_Selected text_
☆ ☆ ☆ ☆ ☆ ☆ ☆
Features Download
From: Theodore Ts'o <tytso <at> mit.edu>
Subject: RFC: Clarifying Direct I/O Semantics
Newsgroups: gmane.comp.file-systems.ext4
Date: Friday 21st August 2009 21:54:48 UTC (over 8 years ago)
As we had discussed on a previous ext4 conference call, I've created a
formal write up of Direct I/O's semantics as they currently exist in
Linux.  As far as I know it accurately reflects what we are currently
doing today, so this is really more of a "document what we are doing"
than any thing else.

Before I send this out to for wider review. could folks here take a look
at it and let me know if I've made any embarassing mistakes or



						- Ted

P.S.  For people who are too lazy to click on the above link, here's the
version of the page as of this writing :-)

= Introduction = 

The exact semantics of Direct I/O (O_DIRECT) are well specified. It is
not a part of POSIX, or SUS, or any other formal standards
specification. The exact meaning of O_DIRECT has historically been
negotiated in non-public discussions between powerful enterprise
database companies and proprietary Unix systems, and its behaviour has
generally been passed down as oral lore rather than as a formal set of
requirements and specifications.

The goal of this page is to summarize the current status, and to propose
a more fully-fleshed out set of semantics for O_DIRECT which Linux file
filesystem developers can agree, and for which application programmers
(especially open source database implementors who may not have had an
opportunity to have the same set of discussions with OS implementors as
the large enterprise database developers have had). Once there is
consensus, this wiki page should also be used as the basis for updating
the Linux kernel man page for open(2).
☆ ☆ ☆ ☆ ☆ ☆ ☆
Reproduce the Direct I/O message word for word, from "Before I send" down to "this writing :-)".

_Records provided_
☆ ☆ ☆ ☆ ☆ ☆ ☆
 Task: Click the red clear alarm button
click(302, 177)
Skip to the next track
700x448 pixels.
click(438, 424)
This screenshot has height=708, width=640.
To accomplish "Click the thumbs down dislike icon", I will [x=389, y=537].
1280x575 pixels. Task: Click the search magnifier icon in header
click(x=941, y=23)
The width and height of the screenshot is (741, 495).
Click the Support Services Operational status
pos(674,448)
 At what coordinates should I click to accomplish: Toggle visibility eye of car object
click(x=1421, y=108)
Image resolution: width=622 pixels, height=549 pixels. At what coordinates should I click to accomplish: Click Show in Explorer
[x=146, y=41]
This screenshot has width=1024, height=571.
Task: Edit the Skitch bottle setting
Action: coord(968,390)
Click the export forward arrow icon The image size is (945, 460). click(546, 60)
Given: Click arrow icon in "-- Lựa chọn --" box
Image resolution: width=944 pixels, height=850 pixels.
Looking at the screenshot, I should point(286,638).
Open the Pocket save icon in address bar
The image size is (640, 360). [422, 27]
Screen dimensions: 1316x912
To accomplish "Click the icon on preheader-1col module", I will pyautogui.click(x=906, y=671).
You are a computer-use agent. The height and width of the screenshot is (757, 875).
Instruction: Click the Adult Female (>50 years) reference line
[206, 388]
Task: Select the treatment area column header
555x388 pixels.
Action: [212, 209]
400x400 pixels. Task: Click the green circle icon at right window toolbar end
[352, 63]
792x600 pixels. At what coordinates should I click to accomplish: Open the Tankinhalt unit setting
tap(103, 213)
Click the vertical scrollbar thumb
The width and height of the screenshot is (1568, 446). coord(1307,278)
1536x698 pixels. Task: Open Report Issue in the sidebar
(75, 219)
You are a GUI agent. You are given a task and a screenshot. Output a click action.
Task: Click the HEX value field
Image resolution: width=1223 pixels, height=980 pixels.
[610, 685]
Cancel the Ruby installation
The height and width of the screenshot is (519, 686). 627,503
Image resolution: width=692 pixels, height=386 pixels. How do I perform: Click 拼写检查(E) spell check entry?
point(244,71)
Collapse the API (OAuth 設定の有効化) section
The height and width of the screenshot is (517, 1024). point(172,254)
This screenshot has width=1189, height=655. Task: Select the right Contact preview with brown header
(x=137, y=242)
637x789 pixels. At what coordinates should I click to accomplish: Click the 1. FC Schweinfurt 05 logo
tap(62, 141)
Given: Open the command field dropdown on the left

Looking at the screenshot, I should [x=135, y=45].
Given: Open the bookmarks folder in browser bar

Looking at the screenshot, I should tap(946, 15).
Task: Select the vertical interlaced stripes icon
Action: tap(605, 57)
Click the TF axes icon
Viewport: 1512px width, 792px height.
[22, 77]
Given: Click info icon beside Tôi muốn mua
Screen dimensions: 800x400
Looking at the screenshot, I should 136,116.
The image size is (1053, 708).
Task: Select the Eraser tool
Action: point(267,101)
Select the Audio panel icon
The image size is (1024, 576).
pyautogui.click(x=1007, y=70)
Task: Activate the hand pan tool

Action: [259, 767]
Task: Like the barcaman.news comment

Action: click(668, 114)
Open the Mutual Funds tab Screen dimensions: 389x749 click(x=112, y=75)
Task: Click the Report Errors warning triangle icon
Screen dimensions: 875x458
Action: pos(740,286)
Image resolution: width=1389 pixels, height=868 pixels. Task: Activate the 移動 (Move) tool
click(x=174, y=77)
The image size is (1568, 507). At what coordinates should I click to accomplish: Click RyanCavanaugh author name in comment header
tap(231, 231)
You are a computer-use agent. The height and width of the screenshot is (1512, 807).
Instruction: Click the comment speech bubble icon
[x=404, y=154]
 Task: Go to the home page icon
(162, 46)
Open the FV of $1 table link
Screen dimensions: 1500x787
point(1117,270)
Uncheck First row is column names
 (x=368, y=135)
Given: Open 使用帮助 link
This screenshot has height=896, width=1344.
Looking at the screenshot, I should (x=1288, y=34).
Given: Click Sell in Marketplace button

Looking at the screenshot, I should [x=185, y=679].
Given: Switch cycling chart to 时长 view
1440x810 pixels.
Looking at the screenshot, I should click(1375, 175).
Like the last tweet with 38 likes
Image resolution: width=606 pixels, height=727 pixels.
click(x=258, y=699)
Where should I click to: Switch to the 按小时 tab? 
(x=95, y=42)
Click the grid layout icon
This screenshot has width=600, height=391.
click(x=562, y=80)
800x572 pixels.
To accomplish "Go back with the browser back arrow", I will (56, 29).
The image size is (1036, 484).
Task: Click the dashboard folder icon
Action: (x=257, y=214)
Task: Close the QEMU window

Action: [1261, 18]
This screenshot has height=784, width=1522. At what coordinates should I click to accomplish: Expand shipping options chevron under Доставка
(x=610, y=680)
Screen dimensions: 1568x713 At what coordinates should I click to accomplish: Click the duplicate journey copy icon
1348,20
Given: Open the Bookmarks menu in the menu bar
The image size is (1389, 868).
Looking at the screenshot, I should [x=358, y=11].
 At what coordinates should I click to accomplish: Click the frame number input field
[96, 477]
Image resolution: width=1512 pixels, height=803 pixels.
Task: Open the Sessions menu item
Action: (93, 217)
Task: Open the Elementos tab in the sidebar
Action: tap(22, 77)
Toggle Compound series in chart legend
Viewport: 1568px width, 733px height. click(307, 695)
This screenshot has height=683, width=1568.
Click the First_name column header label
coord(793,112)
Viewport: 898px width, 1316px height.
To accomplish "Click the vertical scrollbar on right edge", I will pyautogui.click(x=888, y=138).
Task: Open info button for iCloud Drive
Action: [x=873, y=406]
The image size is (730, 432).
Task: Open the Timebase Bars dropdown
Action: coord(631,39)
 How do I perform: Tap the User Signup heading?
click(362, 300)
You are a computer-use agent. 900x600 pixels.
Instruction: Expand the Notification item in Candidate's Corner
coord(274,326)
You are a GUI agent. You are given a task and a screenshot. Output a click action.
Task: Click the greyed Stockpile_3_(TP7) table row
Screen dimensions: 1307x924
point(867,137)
☆ ☆ ☆ ☆ ☆ ☆ ☆
_Solution for this problem_
Before I send this out to for wider review. could folks here take a look
at it and let me know if I've made any embarassing mistakes or



						- Ted

P.S.  For people who are too lazy to click on the above link, here's the
version of the page as of this writing :-)